Exposition temporaire : « Te iho o te arutaimareva - Présences végétales »
Jusqu’au 9 novembre 2025, la salle d’exposition temporaire du musée accueille « Te iho o te arutaimareva - Présences végétales », qui explore en images la relation des Polynésiens à la nature et à la végétation en particulier, dans tous les aspects de la vie sociale, culturelle et cérémonielle. Dans la culture polynésienne, le végétal occupe une place centrale, tant dans les mythes fondateurs que dans la vie quotidienne. Les plantes sont liées à la création de l’humanité, aux divinités qui prennent forme d’arbres, et à l’identification symbolique du corps humain. Depuis les premiers peuplements jusqu’à aujourd’hui, les végétaux accompagnent chaque étape de la vie : ils nourrissent, soignent, habillent, décorent et abritent humains et dieux. Les rituels de naissance, mariage, célébration et mort sont toujours marqués par la présence de la nature.

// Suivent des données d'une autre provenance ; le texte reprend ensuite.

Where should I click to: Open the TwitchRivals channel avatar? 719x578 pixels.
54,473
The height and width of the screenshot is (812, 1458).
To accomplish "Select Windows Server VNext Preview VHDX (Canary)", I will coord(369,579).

L’exposition est composée d’une sélection inédite de photographies anciennes et actuelles de la collection de Daniel Palacz, membre du conseil d’administration du musée, sur les présences végétales d’autrefois. Le travail de plusieurs photographes contemporains - Danee Hazama, Fred Jacq, Marc Lenfant, Peter Rongomate et Vaikehu Shan - est également proposé. L’hommage est rendu au végétal sous forme de parures et de costumes, difficiles, sinon impossibles à conserver sur le plan patrimonial autrement que par l’image.